Chambre du petit de l’Homme, heure du coucher.
Il vient de perdre sa deuxième dent, celle du dessous. Il en est d’autant plus fier qu’il a dû attendre longtemps : il perd ses dents tard, ces dernières ne se sont décidées à balancer qu’une fois ses sept ans bien sonnés.
« Tu as d’autres dents qui balancent ? »
Un éclair illumine son regard, il touche ses deux dents du dessus et les fait, un peu, balancer.

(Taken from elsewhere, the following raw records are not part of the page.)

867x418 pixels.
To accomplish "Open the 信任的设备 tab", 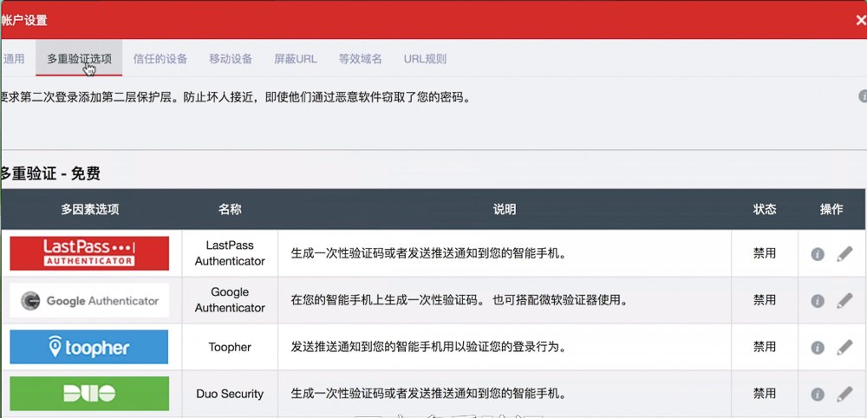I will pos(160,59).
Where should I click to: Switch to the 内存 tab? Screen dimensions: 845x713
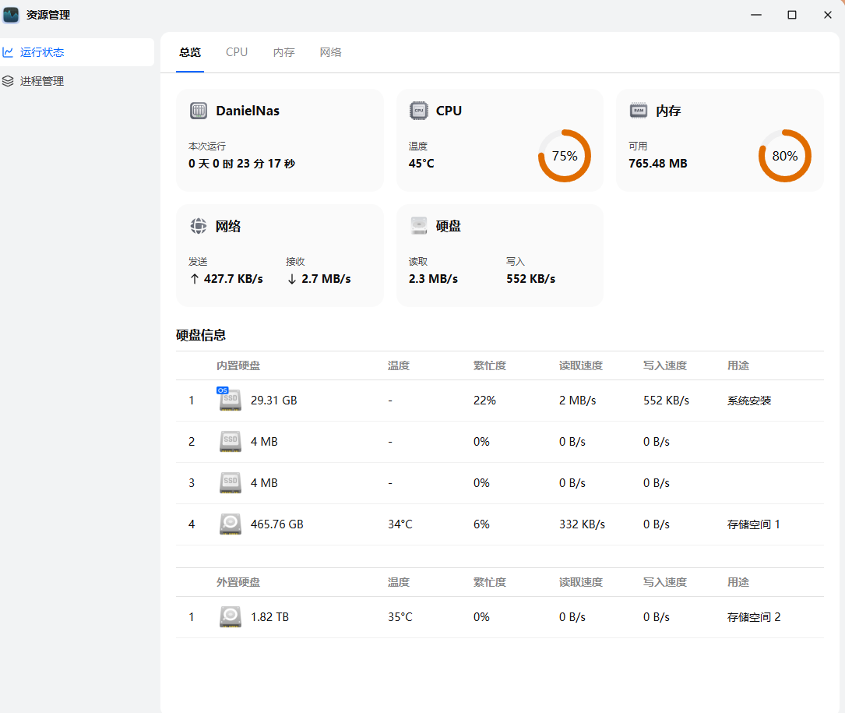coord(284,52)
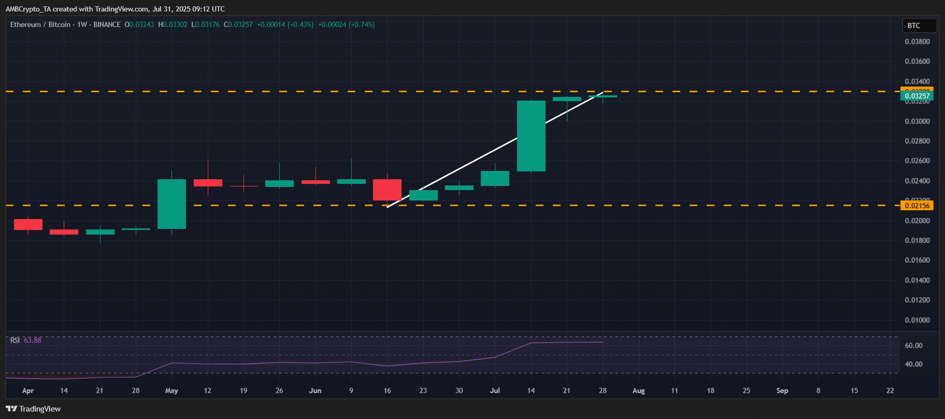945x419 pixels.
Task: Click the TradingView logo icon
Action: click(11, 409)
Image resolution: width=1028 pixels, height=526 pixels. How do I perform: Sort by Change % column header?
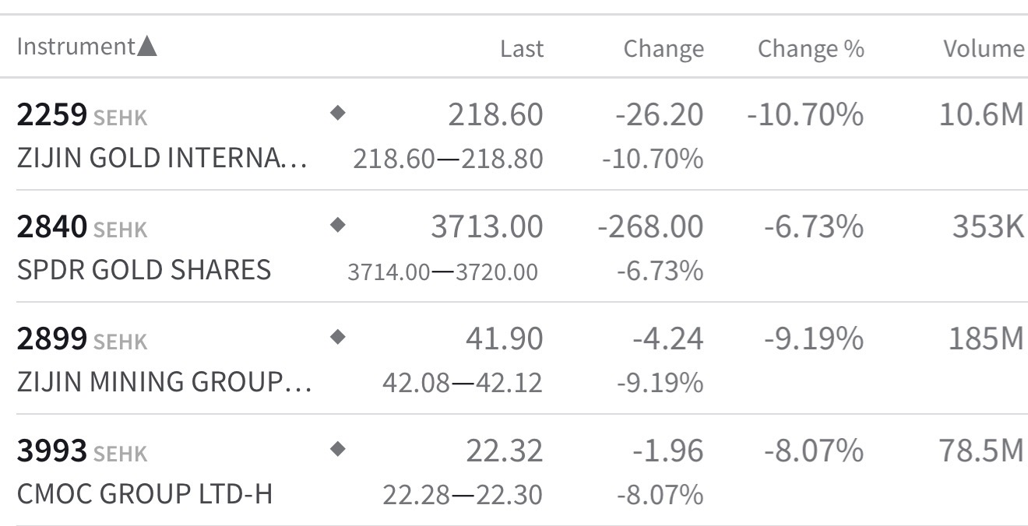(810, 48)
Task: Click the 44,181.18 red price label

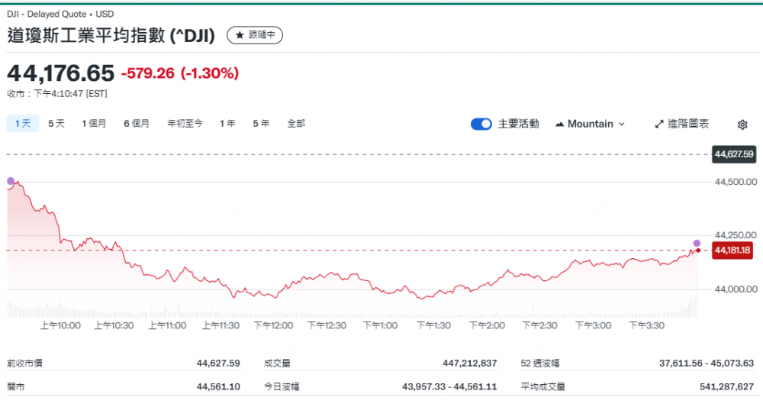Action: coord(732,250)
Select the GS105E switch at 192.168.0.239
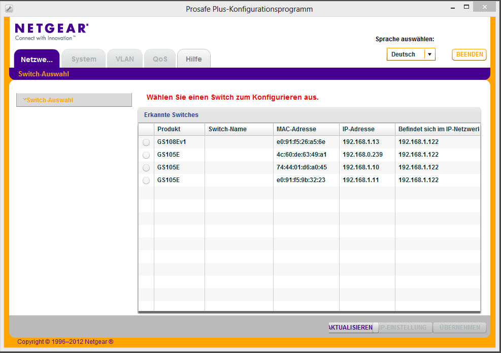Viewport: 501px width, 353px height. (146, 155)
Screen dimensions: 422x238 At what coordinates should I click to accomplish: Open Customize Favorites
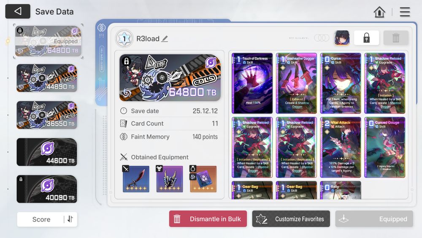[291, 219]
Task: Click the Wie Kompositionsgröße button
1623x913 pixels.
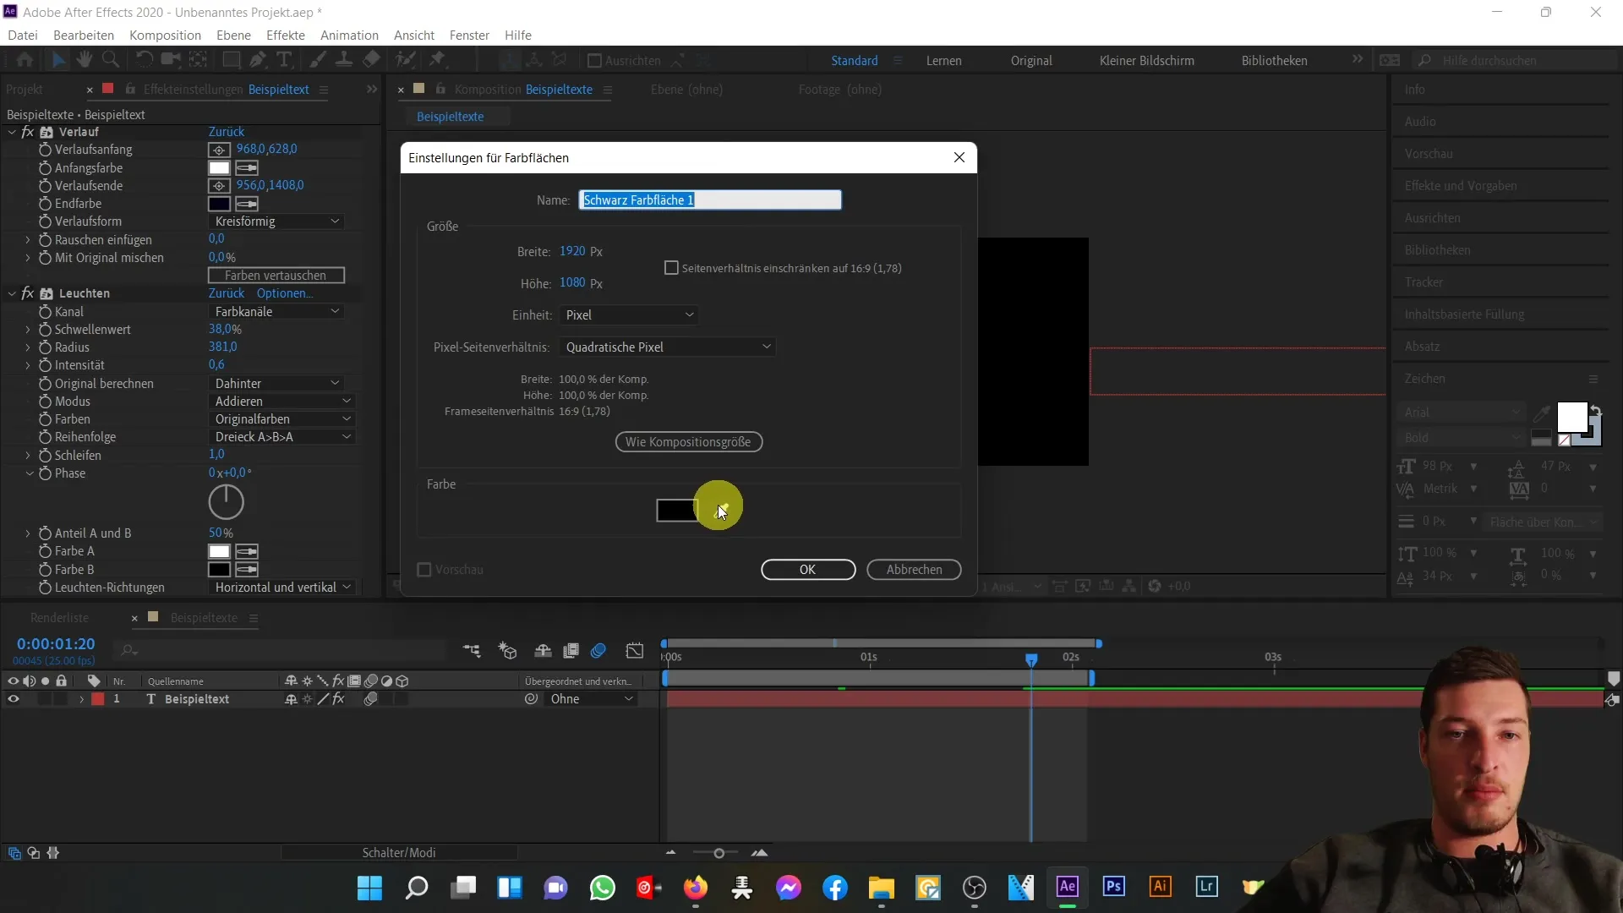Action: tap(690, 441)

« Oh, tu vas bientôt perdre tes dents du dessus aussi ! Tu vas parler comme un petit ssssssserpent ! »
Il pouffe « un sssssssserpent ? »
« Oui, c’est comme ça que ma maman m’appelait quand j’ai perdu mes deux dents du dessus ‘mon petit sssssssserpent sssssssssiffleur' »
Il éclate de rire. Un peu à cause du serpent. Mais surtout à cause de l’idée, absurde, que moi aussi j’aie pu un jour avoir 7 ans.
Oui, j’ai eu 7 ans. Et je me le rappelle très nettement. Je me rappelle clairement aussi le sourire de ma mère, sa fierté, sa manière de me murmurer « mon petit serpent siffleur, ma grand fille à moi ».
Quand j’avais 7 ans. Autant dire hier. Il y a 30 ans.
« Tu sais que quand j’ai rencontré ta mère pour la première fois, elle avait un an de plus que toi ? » s’effare l’Homme.
Silence. Elle nous semblait à tous deux adulte, mature, responsable. Vieille, en un mot (pardon maman, ahum).
« En fait, si ça tombe, elle était juste… comme nous. »
C’est à dire pétrie d’incertitudes, agissant au mieux, et la tête pleine de folies encore à réaliser, en fait.
L’Homme s’interroge…
« On a l’âge de la génération qui commence à diriger le monde (pas encore tout-à-fait, mais presque), quand on se retourne, on se rend compte que les années derrière nous se comptent en décennies… Mais alors… Pourquoi est-ce que je ne me sens pas vieillir ? »
C’est donc cela le secret de l’âge. Que l’on apprend seulement en vieillissant. Secret que, même si on le crie aux plus jeunes, ils ne peuvent pas entendre.
La vieillesse est un concept de jeunes.
Dans quelques jours, moi aussi, je dirai le regard empli de fierté et d’amour « mon petit ssssserpent sssssiffleur, mon grand garçon » à l’enfant que j’ai mis au monde…
Et j’aurai une pensée pour ma mère qui me disait la même chose hier soir encore.
« On a deux vies, et la deuxième commence quand on se rend compte qu’on n’en a qu’une.(Confucius)
C’est clairement vrai.
Donc, là, zou, en route pour la deuxième 😉
Du juste.
Du beau.
Du simple.
Du percutant.
Du Marie, l’éternelle jeunette qui mûrit si bien.
Délicieux petit texte! Merci! Moi j’ai capté que le temps passait quand, au bois de la Cambre, lors des petits matches de foot improvisés, on a commencé à me vouvoyer. « Monsieur, passez! » En dépit du fait que tout ce respect ralentit l’injonction, donc la passe, donc le jeu.
très touchant. je viens d’avoir 30 ans et je commence à me faire exactement les memes reflexions que toi. avoir un enfant et le voir grandir c’est vraiment se rendre compte comme le temps file et qu’on ne peut pas le retenir et que sans doute on ne conscientise pas assez qu’il faut vivre chaque instant pleinement. C’est un discours qu’on a toujours entendu et qu’on ne ressent profondement qu’a partir d’un certain age, c’est marrant.